At Oakland Spine and Physical Therapy, my New Jersey-based practice focuses on relieving pain and restoring function non-surgically. To get our patients the best results, we employ chiropractors, physical therapists, massage therapists and a licensed acupuncturist. Pain relief and function restoration are not the sole domain of one discipline or another. They often require a combination of approaches from various healthcare professionals.
Occupational therapists, or OTs, are critical to the practice of helping people regain their ability to accomplish activities of daily living. OTs are distinct from physical therapists, PTs, in that they treat patients holistically rather than focusing on regaining movement of one part of the body.
According to the American Occupational Therapy Association, an OT is described as, “Practitioners [who] have a holistic perspective, in which the focus is on adapting the environment and/or task to fit the person, and the person is an integral part of the therapy team. It is an evidence-based practice deeply rooted in science.”
Occupational therapists earn master’s degrees in OT and must pass a licensing exam. How might an occupational therapist help a patient? They might help a child with disabilities participate in school and social situations. OTs also assist adults recovering from a stroke in regaining their balance and use of the side of the body affected. They might teach an elderly person a few techniques on how to remain independent, and demonstrate aids they might use, like a walker, a grab bar in the bathtub, or brighter lights to overcome visual impairment.

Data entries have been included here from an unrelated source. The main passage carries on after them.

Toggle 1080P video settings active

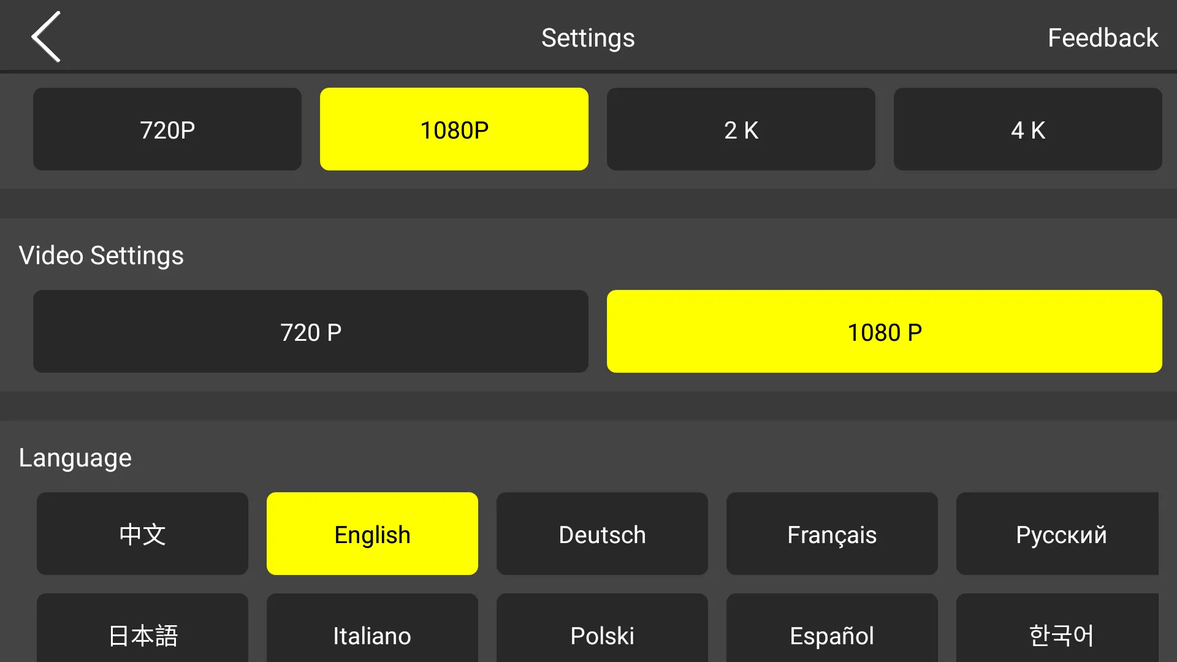click(x=883, y=332)
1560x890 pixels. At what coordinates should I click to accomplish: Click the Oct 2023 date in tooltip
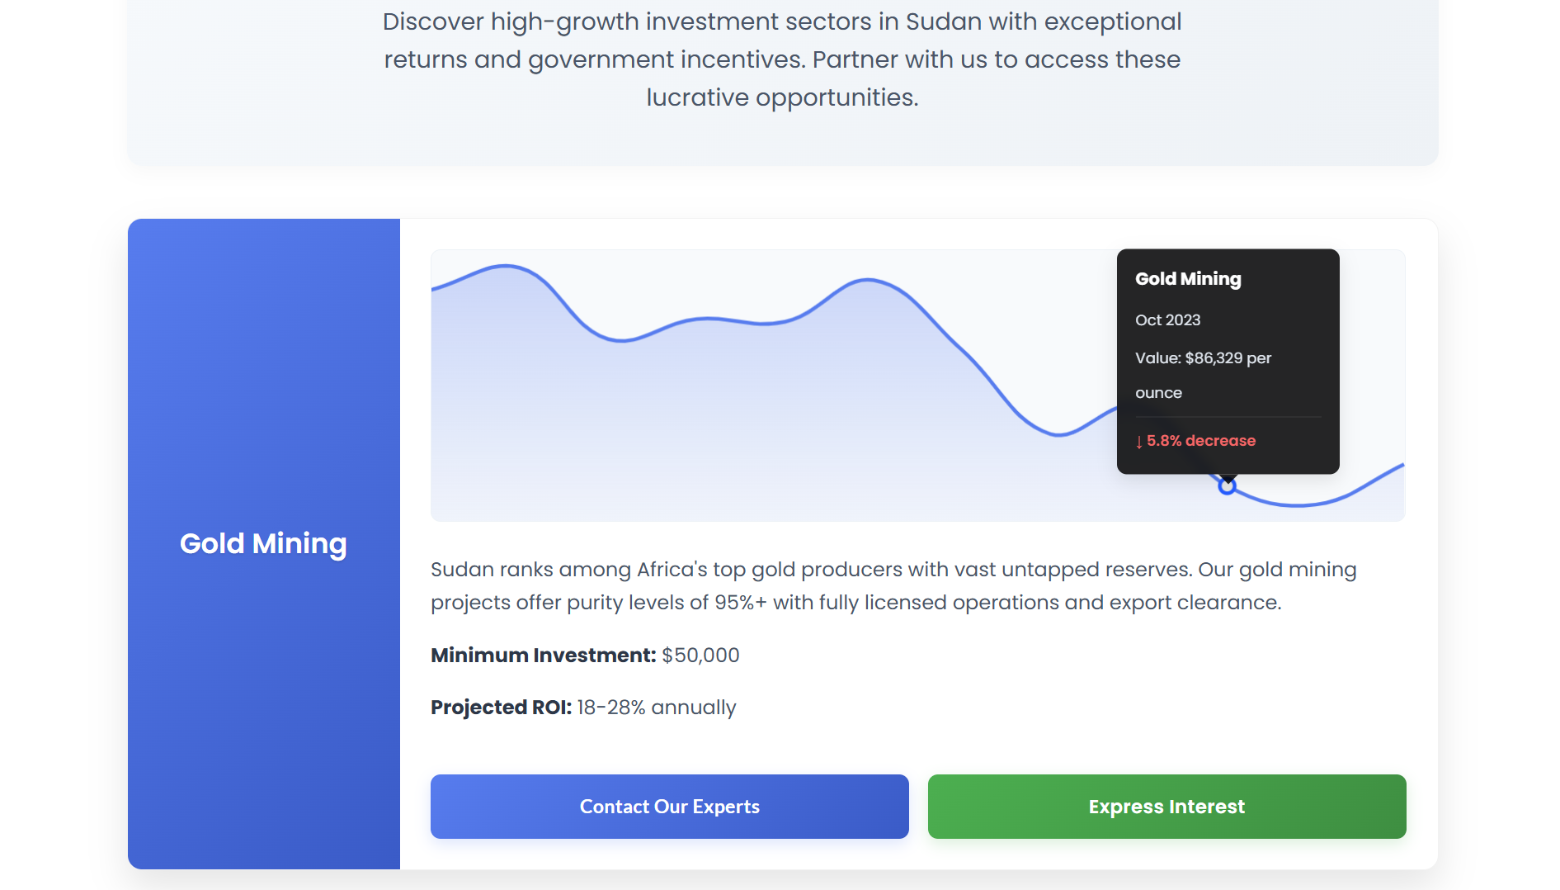click(x=1167, y=320)
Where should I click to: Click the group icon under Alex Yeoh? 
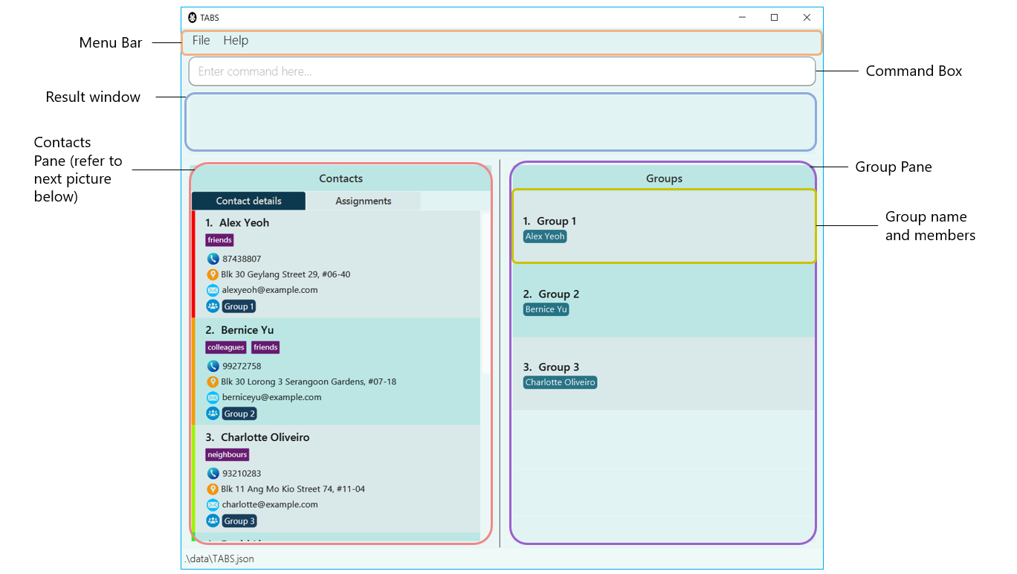coord(212,306)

Our goal when patients come to us is to return them to full function. That does not happen overnight. It takes time to undo the damage wrought by three decades of bodily mistreatment and the quick-fix misguidance favored by the American medical system. In the meantime, our patients still need to live their daily lives. Occupational therapists can help them to accomplish such simple tasks as putting on their socks and shoes, and using the toilet.
Typically, an OT first evaluates a patient and determines their goals for therapy. Then they create a customized intervention plan and outcomes evaluation model to ensure those goals are being met. The occupational therapy might consist of modalities to improve balance when standing; developing compensatory actions, such as using a stool to raise the leg when putting on socks; and use of adaptive equipment, such as a long-handled shoehorn.
Most people with back issues who employ the services of an OT can expect to see permanent improvement right away. That gives us time at Oakland to address the underlying issues of the spine that cause pain and limit motion.
Since April is Occupational Therapy Month, we’d like to thank OTs everywhere for the holistic work they do to help patients overcome disability and pain without resorting to pills and surgery.